Forças israelenses iniciaram na terça-feira (20) a demolição da sede da Agência das Nações Unidas de Assistência aos Refugiados da Palestina no Oriente Próximo (UNRWA) em Jerusalém Oriental.
O governo brasileiro, por meio do Ministério das Relações Exteriores, condenou a ação na quinta-feira (22), classificando-a como flagrante violação do direito internacional, incluindo o direito internacional humanitário e a Convenção sobre Privilégios e Imunidades das Nações Unidas. O Itamaraty ressaltou que a medida contraria pareceres consultivos da Corte Internacional de Justiça de julho de 2024 e outubro de 2025 sobre as obrigações de Israel no território palestino ocupado.
A demolição segue aprovação do parlamento israelense no final de 2025 de legislação que autorizou o corte de água e eletricidade no prédio e permitiu a expropriação de imóveis da agência da ONU. Forças israelenses invadiram o complexo no bairro de Sheikh Jarrah pouco depois das 5h da manhã, expulsaram seguranças e utilizaram tratores para demolir as estruturas, sob supervisão de parlamentares e membros do governo de Israel.
Philippe Lazzarini, comissário-geral da UNRWA, descreveu a demolição como um ataque sem precedentes contra as Nações Unidas e destacou que as instalações são protegidas pelo direito internacional. Ele denunciou que a ação representa um novo nível de desafio aberto e deliberado ao direito internacional por parte de Israel.
O complexo havia sido esvaziado de funcionários da UNRWA desde janeiro de 2025, quando entrou em vigor uma lei que proibiu as operações da agência em Jerusalém Oriental, embora a agência continue operando na Cisjordânia ocupada e em Gaza. Nos meses anteriores à demolição, autoridades israelenses haviam apreendido bens do local, incluindo móveis e equipamentos de informática, e substituído a bandeira das Nações Unidas por uma bandeira israelense.
O governo israelense justifica suas ações alegando que a UNRWA funciona como fachada para o Hamas e que alguns funcionários participaram do ataque de 7 de outubro de 2023. Itamar Ben Gvir, ministro da Segurança Nacional, visitou o local e descreveu a demolição como um dia histórico e um dia de celebração para a governança de Jerusalém, afirmando que apoiadores do terrorismo estavam sendo expulsos.
A Organização das Nações Unidas, por meio de seu secretário-geral, pediu a Israel que suspenda imediatamente a demolição e exigiu a reconstrução dos edifícios. O porta-voz adjunto da ONU afirmou que as ações não estão de acordo com as obrigações claras de Israel pelo direito internacional, incluindo a Carta das Nações Unidas.
Nas próximas semanas, novos cortes de água e eletricidade atingirão outras instalações da UNRWA que fornecem serviços de saúde e educação, conforme previsto pela legislação aprovada pelo parlamento israelense. A agência presta serviços essenciais a 6 milhões de refugiados palestinos na Faixa de Gaza, Cisjordânia, Jordânia, Líbano e Síria.

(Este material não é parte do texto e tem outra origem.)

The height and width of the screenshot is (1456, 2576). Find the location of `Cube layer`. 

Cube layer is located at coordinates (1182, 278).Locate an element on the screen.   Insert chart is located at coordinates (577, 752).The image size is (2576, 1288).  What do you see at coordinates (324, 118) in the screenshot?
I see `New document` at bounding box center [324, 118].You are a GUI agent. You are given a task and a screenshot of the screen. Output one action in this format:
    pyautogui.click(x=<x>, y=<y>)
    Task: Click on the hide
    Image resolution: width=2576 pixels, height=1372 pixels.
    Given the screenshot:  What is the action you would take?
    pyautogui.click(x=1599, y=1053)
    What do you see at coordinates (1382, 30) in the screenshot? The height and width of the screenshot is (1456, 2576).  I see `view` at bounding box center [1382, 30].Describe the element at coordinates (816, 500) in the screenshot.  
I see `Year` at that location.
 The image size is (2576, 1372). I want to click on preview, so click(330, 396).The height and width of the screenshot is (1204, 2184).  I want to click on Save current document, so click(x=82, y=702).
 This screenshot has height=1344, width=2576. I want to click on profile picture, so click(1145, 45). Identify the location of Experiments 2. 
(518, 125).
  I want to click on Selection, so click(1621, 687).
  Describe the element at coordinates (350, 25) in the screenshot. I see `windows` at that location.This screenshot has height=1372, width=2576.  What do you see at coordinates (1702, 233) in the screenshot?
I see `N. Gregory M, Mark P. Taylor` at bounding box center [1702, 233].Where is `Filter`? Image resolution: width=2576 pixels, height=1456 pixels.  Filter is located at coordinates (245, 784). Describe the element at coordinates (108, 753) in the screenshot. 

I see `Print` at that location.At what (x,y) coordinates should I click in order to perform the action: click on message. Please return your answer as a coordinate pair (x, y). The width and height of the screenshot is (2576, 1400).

Brasil, que exerce a presidência da Comissão Consultiva da UNRWA, reiterou seu firme apoio à continuidade das atividades da agência. O presidente Luiz Inácio Lula da Silva manteve conversa telefônica com o presidente da Autoridade Nacional Palestiniana, Mahmoud Abbas, expressando satisfação com o cessar-fogo em Gaza e reafirmando o compromisso brasileiro com a paz no Oriente Médio.
A demolição ocorre apesar de decisão da Corte Internacional de Justiça de outubro de 2025 que reafirmou que Israel é obrigado a facilitar as operações no local e que o Estado judaico não tem jurisdição sobre Jerusalém Oriental, considerada território palestino pela comunidade internacional.